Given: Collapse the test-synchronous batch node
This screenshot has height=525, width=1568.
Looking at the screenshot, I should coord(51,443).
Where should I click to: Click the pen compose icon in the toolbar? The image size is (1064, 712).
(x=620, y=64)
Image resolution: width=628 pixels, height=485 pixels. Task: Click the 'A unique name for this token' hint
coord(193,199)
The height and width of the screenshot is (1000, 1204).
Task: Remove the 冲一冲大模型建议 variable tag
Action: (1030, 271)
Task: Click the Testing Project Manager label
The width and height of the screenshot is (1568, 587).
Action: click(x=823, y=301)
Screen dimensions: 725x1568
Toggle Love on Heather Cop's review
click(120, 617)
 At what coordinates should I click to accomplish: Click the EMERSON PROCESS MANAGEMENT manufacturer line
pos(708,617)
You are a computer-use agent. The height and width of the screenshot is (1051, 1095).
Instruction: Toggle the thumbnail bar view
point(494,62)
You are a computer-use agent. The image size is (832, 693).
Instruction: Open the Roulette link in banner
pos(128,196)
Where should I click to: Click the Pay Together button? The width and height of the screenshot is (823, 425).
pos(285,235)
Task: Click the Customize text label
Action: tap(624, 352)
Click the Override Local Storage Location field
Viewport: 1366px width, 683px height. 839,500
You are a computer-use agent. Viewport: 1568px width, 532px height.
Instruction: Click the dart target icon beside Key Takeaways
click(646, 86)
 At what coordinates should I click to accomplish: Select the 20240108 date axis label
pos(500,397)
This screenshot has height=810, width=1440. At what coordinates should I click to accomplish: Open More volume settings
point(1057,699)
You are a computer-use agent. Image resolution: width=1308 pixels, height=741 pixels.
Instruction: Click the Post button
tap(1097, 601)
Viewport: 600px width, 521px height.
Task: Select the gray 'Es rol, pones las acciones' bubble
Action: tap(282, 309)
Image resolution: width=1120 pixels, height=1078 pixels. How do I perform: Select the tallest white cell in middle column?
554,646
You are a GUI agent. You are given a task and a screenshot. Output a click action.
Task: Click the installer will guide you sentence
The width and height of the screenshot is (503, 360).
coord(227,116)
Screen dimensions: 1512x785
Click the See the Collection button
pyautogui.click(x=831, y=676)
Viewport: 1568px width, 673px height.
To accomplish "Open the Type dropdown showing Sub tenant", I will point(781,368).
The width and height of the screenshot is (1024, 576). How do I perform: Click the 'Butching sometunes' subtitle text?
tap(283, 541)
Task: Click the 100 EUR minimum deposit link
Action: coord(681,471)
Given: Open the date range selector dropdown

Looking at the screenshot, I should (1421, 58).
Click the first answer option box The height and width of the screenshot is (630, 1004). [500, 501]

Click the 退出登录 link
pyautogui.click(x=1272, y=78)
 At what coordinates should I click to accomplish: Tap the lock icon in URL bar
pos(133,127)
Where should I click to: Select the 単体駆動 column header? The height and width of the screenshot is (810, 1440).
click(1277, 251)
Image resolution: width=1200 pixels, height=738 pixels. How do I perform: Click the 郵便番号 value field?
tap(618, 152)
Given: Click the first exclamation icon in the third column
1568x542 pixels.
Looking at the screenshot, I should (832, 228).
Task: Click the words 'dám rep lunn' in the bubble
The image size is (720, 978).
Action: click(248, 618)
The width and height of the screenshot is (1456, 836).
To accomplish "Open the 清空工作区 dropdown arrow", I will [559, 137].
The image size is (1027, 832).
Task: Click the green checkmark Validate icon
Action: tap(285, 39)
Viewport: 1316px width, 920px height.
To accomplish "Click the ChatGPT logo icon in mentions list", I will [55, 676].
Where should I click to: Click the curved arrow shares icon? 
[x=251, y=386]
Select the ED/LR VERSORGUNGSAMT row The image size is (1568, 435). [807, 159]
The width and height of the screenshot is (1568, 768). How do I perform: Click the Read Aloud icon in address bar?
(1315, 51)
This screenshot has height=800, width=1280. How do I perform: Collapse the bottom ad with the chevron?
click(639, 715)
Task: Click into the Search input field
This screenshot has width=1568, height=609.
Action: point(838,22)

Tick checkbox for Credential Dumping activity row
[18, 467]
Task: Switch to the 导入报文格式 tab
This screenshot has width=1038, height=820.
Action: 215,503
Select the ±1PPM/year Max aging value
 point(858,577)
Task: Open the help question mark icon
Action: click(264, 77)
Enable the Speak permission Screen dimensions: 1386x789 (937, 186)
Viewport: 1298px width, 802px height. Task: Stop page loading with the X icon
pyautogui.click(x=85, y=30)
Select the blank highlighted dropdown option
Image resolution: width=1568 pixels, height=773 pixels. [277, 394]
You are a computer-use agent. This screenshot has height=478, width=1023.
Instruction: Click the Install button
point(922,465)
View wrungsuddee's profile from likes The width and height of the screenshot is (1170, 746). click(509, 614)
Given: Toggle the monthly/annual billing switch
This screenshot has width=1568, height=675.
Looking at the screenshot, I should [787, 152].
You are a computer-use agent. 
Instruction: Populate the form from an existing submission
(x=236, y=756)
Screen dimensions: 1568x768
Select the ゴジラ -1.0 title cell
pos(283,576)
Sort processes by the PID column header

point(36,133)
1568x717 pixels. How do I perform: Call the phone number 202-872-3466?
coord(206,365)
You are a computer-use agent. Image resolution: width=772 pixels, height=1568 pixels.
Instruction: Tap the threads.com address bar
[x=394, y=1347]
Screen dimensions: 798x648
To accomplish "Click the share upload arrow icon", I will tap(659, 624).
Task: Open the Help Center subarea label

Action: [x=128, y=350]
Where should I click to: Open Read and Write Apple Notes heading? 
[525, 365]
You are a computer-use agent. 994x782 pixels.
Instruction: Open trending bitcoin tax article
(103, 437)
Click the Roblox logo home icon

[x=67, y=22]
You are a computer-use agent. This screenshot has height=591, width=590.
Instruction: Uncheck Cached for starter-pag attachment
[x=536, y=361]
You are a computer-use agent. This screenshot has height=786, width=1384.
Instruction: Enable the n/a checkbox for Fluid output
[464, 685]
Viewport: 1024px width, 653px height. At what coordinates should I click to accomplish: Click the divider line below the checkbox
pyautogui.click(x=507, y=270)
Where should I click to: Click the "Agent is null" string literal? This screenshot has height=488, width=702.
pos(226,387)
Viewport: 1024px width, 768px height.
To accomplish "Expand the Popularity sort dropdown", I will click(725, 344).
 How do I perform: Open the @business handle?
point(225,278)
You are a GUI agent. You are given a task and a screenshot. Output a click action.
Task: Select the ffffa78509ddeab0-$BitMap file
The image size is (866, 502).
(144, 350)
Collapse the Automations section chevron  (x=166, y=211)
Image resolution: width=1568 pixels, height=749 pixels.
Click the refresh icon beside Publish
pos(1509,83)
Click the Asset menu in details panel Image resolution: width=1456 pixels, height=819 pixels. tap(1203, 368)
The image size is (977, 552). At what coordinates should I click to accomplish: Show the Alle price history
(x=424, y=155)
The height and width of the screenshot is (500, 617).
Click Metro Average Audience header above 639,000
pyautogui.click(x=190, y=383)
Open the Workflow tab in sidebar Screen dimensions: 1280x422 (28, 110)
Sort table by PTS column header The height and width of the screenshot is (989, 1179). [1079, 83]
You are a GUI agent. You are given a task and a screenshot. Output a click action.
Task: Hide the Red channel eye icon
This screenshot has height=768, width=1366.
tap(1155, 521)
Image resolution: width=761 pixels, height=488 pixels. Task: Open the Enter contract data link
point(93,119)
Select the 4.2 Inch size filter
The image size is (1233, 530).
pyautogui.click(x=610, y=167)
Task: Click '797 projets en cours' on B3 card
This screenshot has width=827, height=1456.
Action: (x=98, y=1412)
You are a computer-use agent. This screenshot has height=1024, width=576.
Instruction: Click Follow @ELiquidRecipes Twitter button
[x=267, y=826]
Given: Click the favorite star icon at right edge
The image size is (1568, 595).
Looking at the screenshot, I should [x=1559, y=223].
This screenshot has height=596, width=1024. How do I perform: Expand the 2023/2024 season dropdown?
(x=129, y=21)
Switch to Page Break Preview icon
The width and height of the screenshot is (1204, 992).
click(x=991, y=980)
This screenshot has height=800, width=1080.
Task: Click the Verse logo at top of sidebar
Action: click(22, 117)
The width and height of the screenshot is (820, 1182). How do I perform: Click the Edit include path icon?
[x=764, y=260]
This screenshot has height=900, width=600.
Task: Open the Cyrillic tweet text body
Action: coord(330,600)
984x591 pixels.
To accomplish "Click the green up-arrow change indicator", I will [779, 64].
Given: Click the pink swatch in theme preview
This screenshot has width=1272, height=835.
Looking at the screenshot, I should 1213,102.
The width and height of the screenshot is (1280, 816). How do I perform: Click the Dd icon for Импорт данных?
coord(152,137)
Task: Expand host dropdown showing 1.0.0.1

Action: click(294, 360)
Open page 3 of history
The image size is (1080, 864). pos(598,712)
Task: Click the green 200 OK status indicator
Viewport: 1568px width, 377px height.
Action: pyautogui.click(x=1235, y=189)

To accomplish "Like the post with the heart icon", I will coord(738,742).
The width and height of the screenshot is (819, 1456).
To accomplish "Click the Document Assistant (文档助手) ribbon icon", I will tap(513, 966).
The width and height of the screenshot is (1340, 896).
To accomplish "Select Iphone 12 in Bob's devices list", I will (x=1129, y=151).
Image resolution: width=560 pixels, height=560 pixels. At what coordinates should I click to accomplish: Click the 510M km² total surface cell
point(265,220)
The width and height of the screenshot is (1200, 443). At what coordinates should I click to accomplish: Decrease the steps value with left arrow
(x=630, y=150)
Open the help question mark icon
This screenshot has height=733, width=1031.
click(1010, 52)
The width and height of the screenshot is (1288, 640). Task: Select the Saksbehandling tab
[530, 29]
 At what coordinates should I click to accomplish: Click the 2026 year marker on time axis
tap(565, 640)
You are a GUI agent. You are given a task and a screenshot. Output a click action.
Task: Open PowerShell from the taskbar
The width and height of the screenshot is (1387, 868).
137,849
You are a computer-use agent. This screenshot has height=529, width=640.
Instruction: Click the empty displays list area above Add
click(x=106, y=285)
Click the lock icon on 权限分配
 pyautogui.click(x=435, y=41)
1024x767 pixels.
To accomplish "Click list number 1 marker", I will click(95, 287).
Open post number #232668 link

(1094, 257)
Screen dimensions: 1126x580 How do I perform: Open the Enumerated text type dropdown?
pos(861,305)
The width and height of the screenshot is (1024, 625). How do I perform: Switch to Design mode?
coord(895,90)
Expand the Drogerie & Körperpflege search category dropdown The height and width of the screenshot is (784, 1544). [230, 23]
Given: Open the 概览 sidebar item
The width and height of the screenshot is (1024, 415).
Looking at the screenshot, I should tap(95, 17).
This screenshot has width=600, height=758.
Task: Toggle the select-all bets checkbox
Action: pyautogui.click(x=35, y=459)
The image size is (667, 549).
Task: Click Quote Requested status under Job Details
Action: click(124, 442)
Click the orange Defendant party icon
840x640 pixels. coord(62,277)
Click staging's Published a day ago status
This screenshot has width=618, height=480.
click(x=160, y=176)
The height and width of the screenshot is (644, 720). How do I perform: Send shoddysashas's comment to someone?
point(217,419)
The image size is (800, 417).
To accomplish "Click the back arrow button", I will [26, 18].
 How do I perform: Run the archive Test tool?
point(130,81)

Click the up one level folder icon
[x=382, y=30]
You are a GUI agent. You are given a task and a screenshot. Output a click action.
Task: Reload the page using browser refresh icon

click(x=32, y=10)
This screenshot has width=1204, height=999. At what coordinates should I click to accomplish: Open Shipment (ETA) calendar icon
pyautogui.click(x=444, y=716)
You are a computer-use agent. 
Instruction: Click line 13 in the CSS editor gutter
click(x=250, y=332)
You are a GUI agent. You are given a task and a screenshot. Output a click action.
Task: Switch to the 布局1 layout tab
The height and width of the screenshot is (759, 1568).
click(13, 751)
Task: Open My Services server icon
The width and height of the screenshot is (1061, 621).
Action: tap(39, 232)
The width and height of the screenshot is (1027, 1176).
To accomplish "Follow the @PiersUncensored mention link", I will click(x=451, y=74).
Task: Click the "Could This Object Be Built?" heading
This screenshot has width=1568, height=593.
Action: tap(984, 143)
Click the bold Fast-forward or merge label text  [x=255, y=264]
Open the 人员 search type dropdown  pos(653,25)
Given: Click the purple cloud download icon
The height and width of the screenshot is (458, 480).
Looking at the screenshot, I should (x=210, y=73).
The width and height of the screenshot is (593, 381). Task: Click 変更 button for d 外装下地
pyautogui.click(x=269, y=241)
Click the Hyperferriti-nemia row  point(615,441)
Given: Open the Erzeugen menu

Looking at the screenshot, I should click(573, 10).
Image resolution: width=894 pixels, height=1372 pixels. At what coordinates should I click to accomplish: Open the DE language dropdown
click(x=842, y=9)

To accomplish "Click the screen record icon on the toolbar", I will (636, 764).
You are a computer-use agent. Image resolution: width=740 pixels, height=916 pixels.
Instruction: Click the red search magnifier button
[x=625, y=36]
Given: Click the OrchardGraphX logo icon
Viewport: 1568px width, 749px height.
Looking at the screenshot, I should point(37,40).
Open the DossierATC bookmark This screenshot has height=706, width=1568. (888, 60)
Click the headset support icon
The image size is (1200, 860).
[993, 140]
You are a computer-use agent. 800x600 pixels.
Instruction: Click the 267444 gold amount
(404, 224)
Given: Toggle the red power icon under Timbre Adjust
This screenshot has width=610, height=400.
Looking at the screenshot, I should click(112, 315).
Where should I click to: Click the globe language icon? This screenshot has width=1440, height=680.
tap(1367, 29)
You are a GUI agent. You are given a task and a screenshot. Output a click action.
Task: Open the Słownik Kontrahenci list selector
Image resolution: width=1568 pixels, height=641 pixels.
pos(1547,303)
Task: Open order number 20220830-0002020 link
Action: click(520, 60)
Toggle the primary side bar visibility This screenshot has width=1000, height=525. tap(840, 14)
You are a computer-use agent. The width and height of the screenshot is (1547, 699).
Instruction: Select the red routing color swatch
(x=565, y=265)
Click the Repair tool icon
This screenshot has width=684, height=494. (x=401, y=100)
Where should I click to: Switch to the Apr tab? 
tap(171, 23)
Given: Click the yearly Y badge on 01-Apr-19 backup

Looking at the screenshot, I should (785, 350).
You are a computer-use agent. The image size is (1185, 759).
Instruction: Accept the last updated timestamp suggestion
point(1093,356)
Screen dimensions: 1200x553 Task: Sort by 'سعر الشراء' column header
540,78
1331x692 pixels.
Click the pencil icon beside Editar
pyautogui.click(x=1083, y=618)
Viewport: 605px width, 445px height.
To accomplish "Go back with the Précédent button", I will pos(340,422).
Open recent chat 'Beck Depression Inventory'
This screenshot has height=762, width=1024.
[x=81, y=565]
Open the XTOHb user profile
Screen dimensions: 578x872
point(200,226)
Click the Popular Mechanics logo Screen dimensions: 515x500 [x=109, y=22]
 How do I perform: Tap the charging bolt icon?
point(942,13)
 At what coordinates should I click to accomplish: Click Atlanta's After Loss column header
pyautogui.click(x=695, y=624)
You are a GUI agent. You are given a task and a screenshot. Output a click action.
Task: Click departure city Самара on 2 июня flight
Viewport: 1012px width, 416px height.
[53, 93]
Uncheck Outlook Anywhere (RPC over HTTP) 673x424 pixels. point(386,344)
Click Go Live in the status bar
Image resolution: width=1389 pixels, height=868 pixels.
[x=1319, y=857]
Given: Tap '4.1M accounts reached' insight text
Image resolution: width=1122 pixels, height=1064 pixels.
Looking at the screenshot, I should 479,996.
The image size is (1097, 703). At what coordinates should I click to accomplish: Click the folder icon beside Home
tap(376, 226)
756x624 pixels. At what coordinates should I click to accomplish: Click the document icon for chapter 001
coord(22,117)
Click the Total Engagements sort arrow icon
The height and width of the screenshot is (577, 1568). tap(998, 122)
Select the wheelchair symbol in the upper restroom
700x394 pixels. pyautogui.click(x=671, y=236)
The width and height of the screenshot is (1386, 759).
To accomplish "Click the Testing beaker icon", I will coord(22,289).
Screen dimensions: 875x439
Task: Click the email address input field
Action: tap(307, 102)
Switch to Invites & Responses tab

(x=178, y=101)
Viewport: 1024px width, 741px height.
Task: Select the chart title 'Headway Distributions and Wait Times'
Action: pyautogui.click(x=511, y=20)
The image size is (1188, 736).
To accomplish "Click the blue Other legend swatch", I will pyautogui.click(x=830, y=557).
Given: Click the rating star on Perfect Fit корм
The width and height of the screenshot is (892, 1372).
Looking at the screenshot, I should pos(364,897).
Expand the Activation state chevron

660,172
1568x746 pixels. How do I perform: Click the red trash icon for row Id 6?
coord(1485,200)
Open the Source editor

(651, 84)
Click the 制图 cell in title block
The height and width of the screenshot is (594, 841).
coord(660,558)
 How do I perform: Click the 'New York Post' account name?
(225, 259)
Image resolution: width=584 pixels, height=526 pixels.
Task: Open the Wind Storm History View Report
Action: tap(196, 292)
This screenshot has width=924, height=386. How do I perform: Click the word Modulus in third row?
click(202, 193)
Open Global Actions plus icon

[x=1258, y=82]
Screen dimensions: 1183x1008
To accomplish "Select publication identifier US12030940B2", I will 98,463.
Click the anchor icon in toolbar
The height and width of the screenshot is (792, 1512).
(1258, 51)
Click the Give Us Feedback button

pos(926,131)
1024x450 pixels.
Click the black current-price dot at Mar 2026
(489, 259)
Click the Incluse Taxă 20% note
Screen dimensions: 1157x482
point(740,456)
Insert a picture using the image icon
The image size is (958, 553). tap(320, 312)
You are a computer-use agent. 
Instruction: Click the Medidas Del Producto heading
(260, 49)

Work item: Beginning with the line that holds "Select the wheelchair" and ending with the last line of the data, copy each line exactly and add nothing.

Output:
Select the wheelchair symbol in the upper restroom
700x394 pixels. pyautogui.click(x=671, y=236)
The width and height of the screenshot is (1386, 759).
To accomplish "Click the Testing beaker icon", I will coord(22,289).
Screen dimensions: 875x439
Task: Click the email address input field
Action: tap(307, 102)
Switch to Invites & Responses tab

(x=178, y=101)
Viewport: 1024px width, 741px height.
Task: Select the chart title 'Headway Distributions and Wait Times'
Action: pyautogui.click(x=511, y=20)
The image size is (1188, 736).
To accomplish "Click the blue Other legend swatch", I will pyautogui.click(x=830, y=557).
Given: Click the rating star on Perfect Fit корм
The width and height of the screenshot is (892, 1372).
Looking at the screenshot, I should pos(364,897).
Expand the Activation state chevron

660,172
1568x746 pixels. How do I perform: Click the red trash icon for row Id 6?
coord(1485,200)
Open the Source editor

(651, 84)
Click the 制图 cell in title block
The height and width of the screenshot is (594, 841).
coord(660,558)
 How do I perform: Click the 'New York Post' account name?
(225, 259)
Image resolution: width=584 pixels, height=526 pixels.
Task: Open the Wind Storm History View Report
Action: tap(196, 292)
This screenshot has width=924, height=386. How do I perform: Click the word Modulus in third row?
click(202, 193)
Open Global Actions plus icon

[x=1258, y=82]
Screen dimensions: 1183x1008
To accomplish "Select publication identifier US12030940B2", I will 98,463.
Click the anchor icon in toolbar
The height and width of the screenshot is (792, 1512).
(1258, 51)
Click the Give Us Feedback button

pos(926,131)
1024x450 pixels.
Click the black current-price dot at Mar 2026
(489, 259)
Click the Incluse Taxă 20% note
Screen dimensions: 1157x482
point(740,456)
Insert a picture using the image icon
The image size is (958, 553). tap(320, 312)
You are a computer-use agent. 
Instruction: Click the Medidas Del Producto heading
(260, 49)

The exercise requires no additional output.